Zinc concentrations were generally detectable in all of the point source effluent in trace amounts. The RWQCB standard of 0.058 mg/1 (over a 24 hour average) was exceeded at point sources #68 and #92 (0.11- 0.12 mg/1), although these levels are below both the EPA acute toxicity criterion for freshwater aquatic life (0.32 mg/1), and the SMCL for drinking water (5.0 mg/1).
The RWQCB surface water criterion for copper is 0.0092 mg/1 over a one hour average or 0.0065 mg/1 over a four day average. This objective was consistently exceeded in almost all of the point source effluents tested. However, the highest observed concentration (0.03 mg/1 at point sources #92 and #103) is still well below the SMCL for drinking water (1.0 mg/1).
Based on the physical and chemical data for the point sources investigated, it appears that most of the effluent is cooling water. Chemical analyses of EBMUD water supplied to the city of Berkeley are presented in Table B-1 for comparative purposes. The central campus point source effluent is chemically and physically quite similar to straight EBMUD water. Priority was given to investigating point source #68 because of the elevated hexavalent chromium and zinc concentrations observed there as well as the apparent organic contamination (see Section 4.3.1). Besides this point source, the cross-campus culvert (#92) generally had higher trace metal concentrations than the other point sources tested, so this warrants further investigation in the future. In addition, the Heating Plant (#106) poses a thermal pollution threat because of the high temperature and large volume of the effluent discharged into the creek above Oxford Street (see Section 4.3.1 ).

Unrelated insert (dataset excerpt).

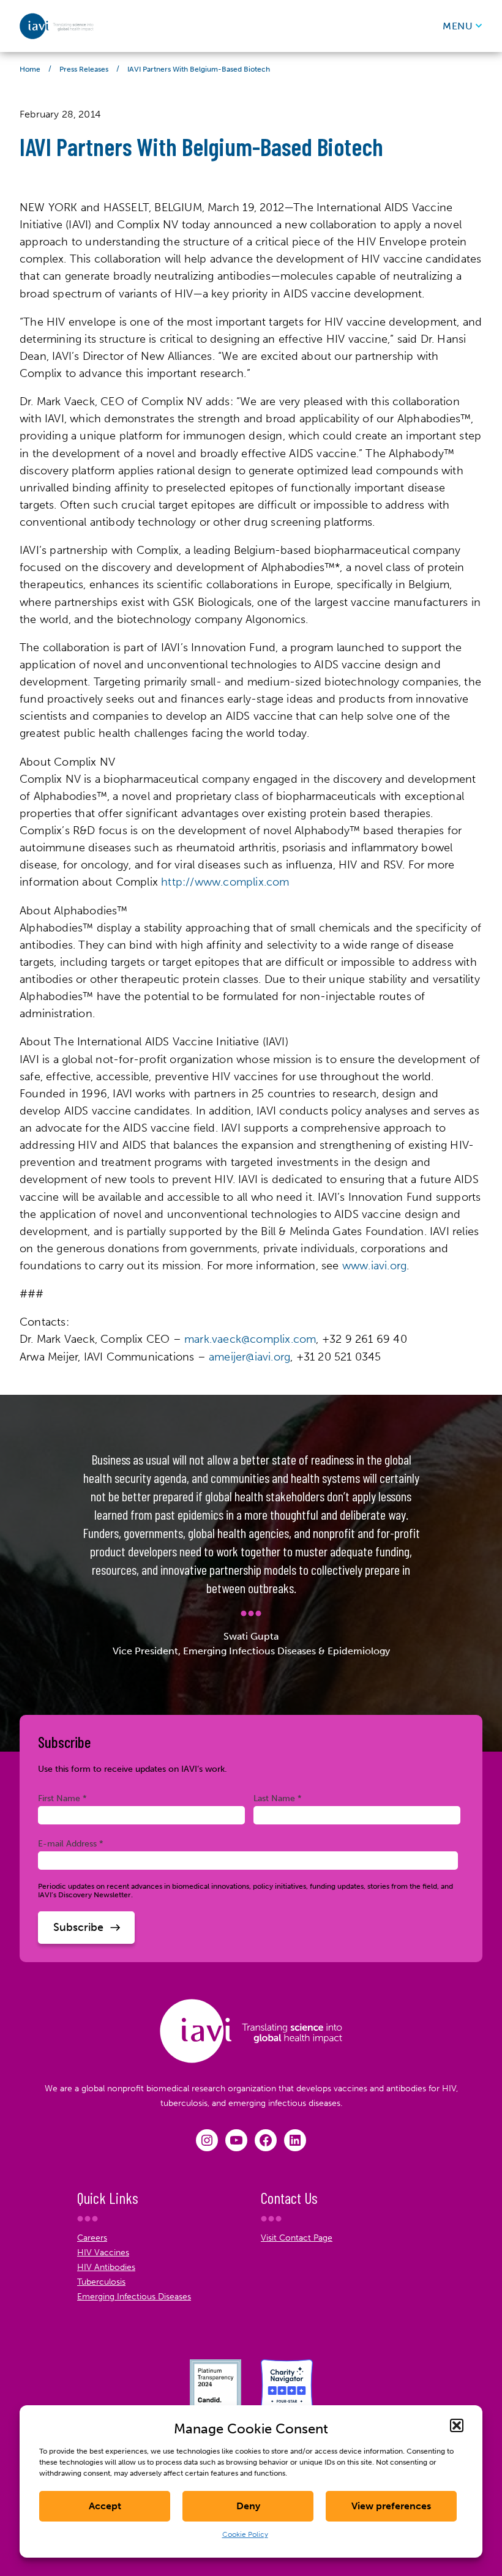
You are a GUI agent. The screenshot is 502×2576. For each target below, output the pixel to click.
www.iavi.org (374, 1265)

The point sources on central campus contribute a significant volume to the total low-flow stream discharge leaving the campus. North Fork point sources contribute an average of 0.14 cfs (63 gpm) to an average low flow streamflow of 0.28 cfs in that fork. This is approximately half of the total average summer baseflow of the North Fork. Point sources in the South Fork contribute an average of 0.29 cfs ( 130 gpm) or 50% of the average low-flow streamflow of 0.58 cfs. Therefore, during the course of this study, approximately 48% (0.43 cfs) of the total average summer baseflow (0.89 cfs) of Strawberry Creek was comprised of central campus point source effluent.